## Task instructions:
When the line with "Load additional questions using the blue link" turns up below, begin repeating exactly, and carry on through the line with "Click green Active status dot for RBVPN_ISP2"; no pictures go into the copy.
START Source records
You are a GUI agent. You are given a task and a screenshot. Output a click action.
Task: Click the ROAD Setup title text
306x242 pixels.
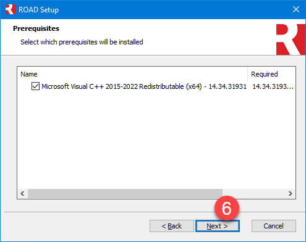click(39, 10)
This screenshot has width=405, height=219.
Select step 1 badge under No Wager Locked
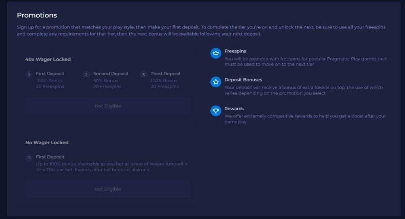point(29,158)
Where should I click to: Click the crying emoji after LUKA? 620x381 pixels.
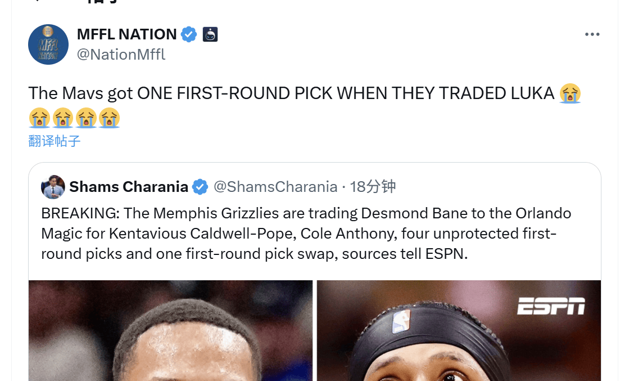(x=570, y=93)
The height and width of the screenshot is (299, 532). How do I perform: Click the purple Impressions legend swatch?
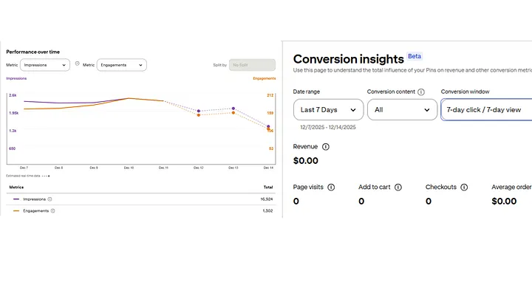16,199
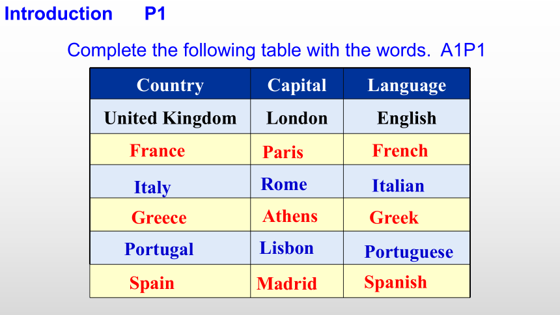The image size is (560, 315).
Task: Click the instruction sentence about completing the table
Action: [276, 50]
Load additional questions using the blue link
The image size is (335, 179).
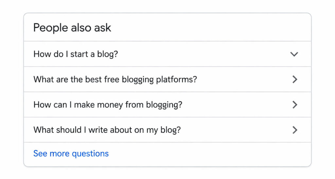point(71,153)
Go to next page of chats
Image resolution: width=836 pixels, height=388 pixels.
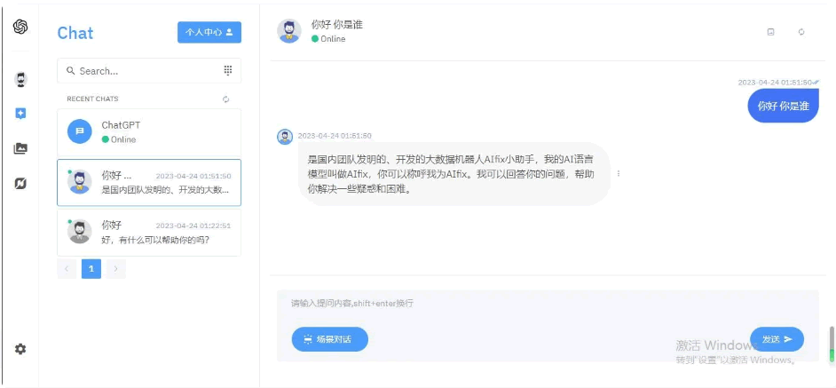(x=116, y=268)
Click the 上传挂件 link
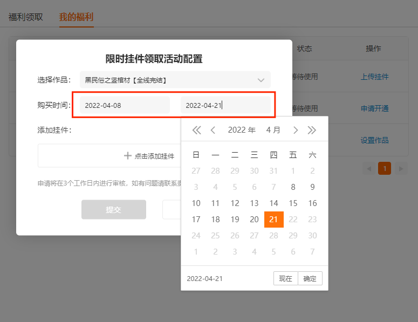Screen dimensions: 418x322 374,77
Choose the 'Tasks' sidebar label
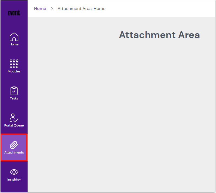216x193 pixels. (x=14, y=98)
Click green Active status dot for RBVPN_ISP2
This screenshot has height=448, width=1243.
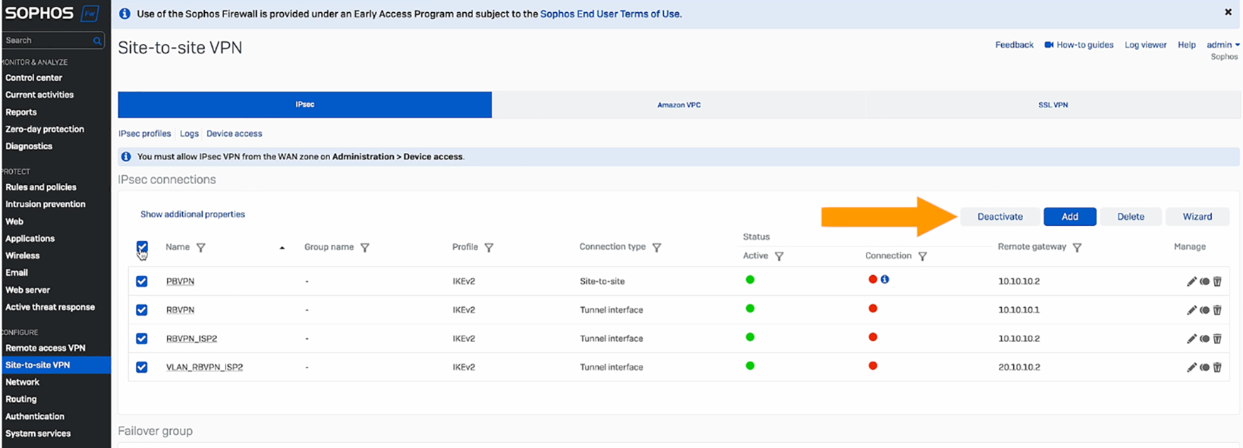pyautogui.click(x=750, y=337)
END Source records
## Answer to the exercise:
Load additional questions using the blue link
The image size is (335, 179).
point(71,153)
Go to next page of chats
Image resolution: width=836 pixels, height=388 pixels.
(x=116, y=268)
Click the 上传挂件 link
Screen dimensions: 418x322 374,77
Choose the 'Tasks' sidebar label
216x193 pixels. (x=14, y=98)
Click green Active status dot for RBVPN_ISP2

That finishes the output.